The Guardian reports that architecture student Arthur Kay was looking at closed loop waste-to-energy systems for buildings. When he chose a coffee shop he realized the oil content in coffee and the amount of waste produced, 200,000 metric tons a year in London, he set about forming Bio-bean.
The technology Bio-bean uses is straightforward. Coffee grounds are dried, a patented biochemical process extract oil and the remaining material is then turned into bio-mass pellets used to be burned in boilers.
The company’s processing plant isn’t operational yet but could set up a large-scale waste-processing site in North London in six to eight months processing 30,000 metric tons a year.

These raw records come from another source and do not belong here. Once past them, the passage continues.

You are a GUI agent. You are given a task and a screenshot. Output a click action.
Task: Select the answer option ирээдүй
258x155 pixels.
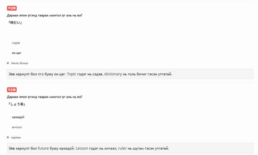tap(18, 117)
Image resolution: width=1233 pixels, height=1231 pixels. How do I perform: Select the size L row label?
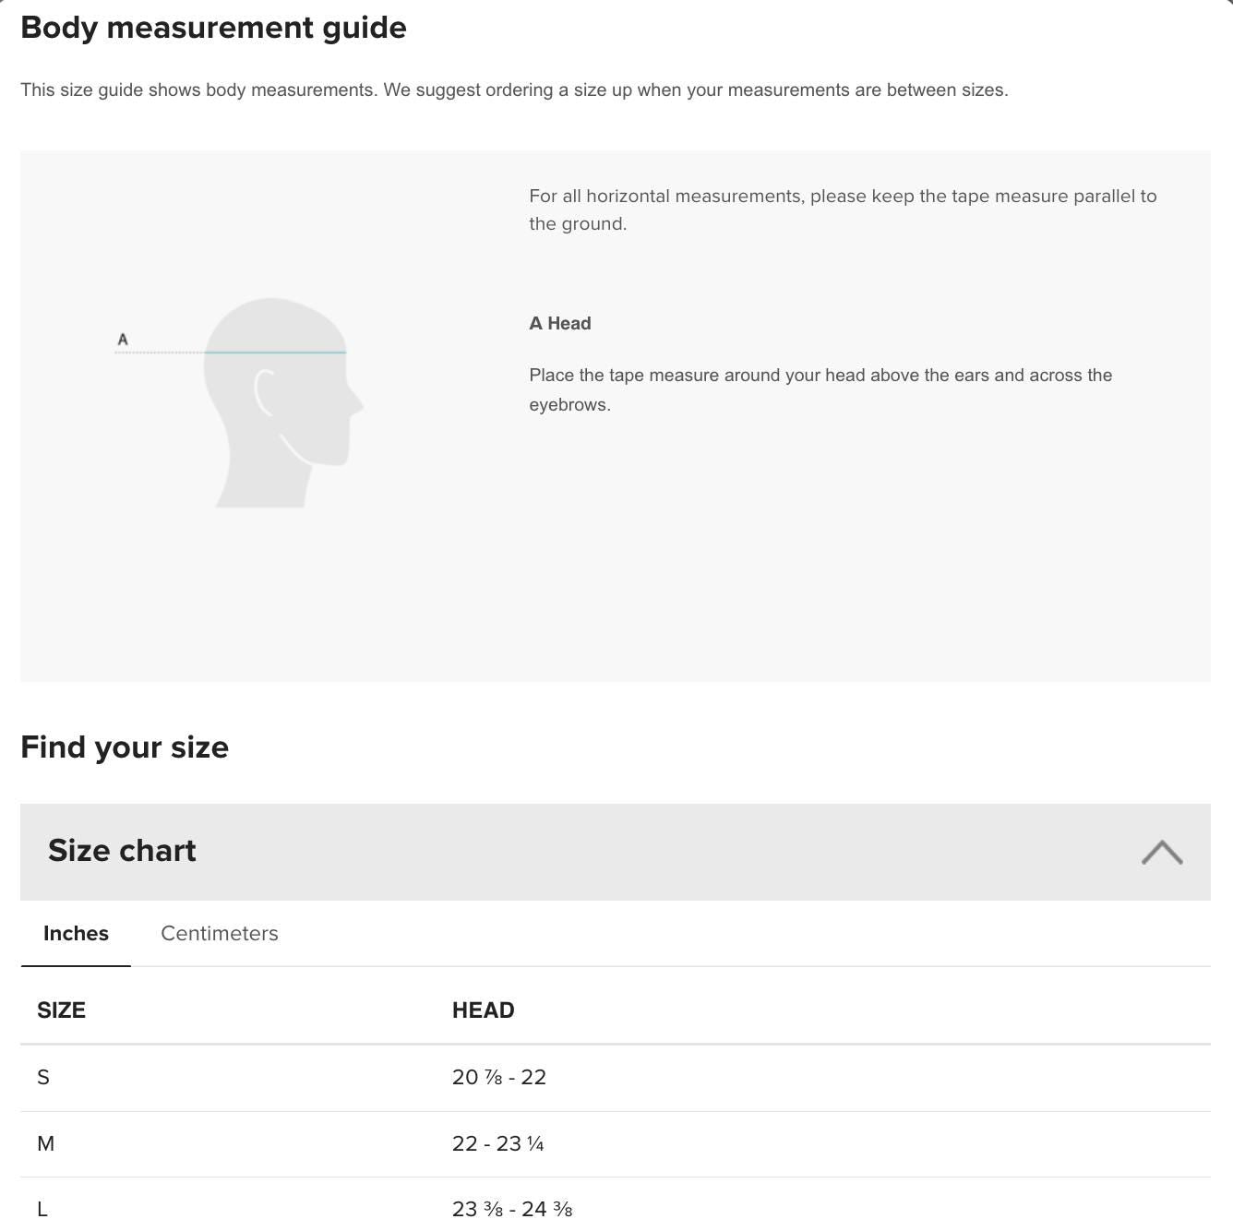pos(42,1209)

The collection gains some efficiency by concentrating on large-scale coffee producing factories in or around London. Coffee shop chains are interested, too.
The main market for the fuel is London’s transport system.

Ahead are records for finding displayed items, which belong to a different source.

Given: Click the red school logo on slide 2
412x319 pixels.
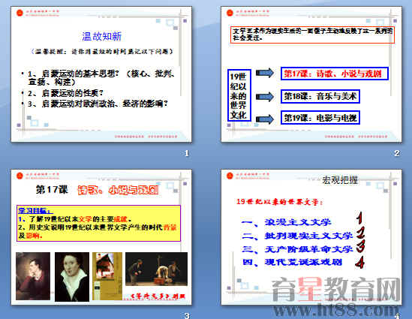Looking at the screenshot, I should (x=230, y=13).
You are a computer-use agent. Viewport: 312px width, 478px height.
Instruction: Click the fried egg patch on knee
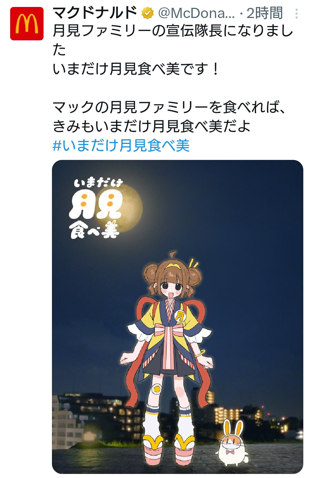[x=157, y=388]
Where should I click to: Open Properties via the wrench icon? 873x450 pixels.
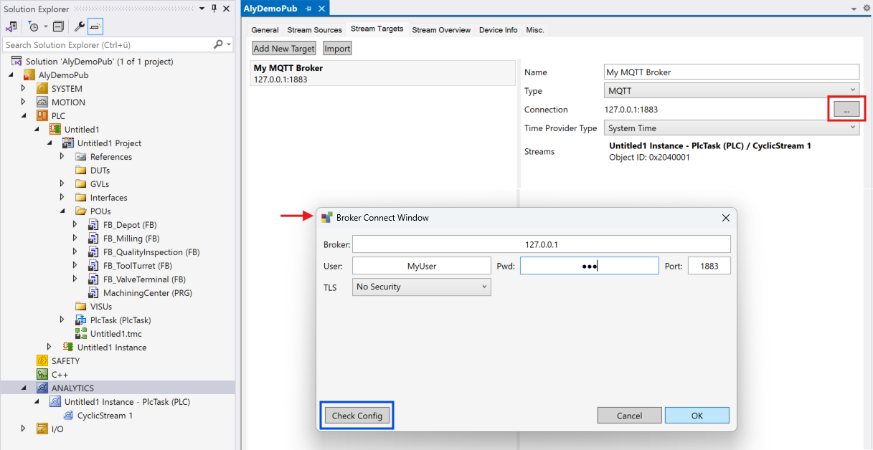tap(80, 27)
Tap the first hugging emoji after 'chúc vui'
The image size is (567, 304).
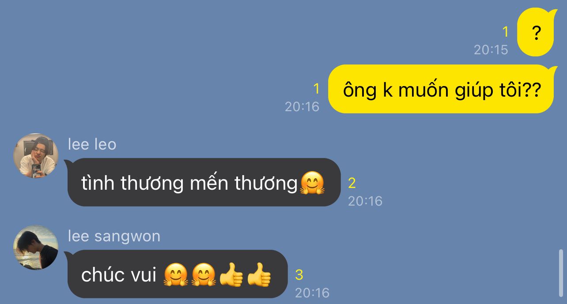(176, 274)
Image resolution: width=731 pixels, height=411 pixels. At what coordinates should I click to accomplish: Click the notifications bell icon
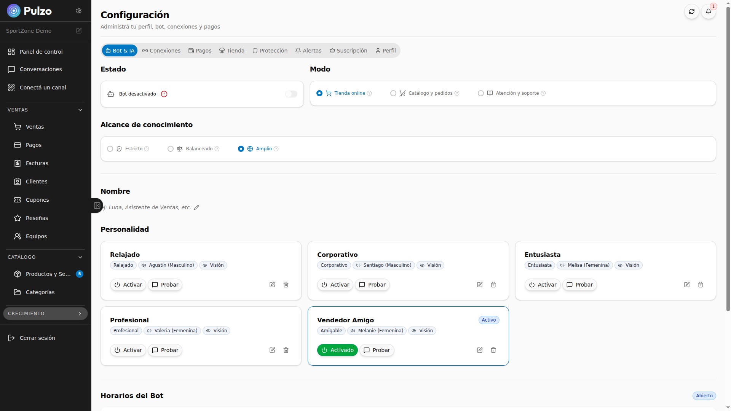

Coming from essentially free waste, Kay says both the biodiesel and pellets can be produced at 10 percent below market trading price. Recycling coffee containers has gained a foothold in London, but now it’s the beans’ turn.
Other organizations such as Starbucks, Nestle and the University of Cincinnati are already turning spent coffee grounds into bioplastics, laundry detergents and biodiesel. Starbucks, for example, purchases around 400 million pounds of coffee a year and is working on turning the used grounds, along with its bakery waste, into laundry detergents, bioplastics and other products.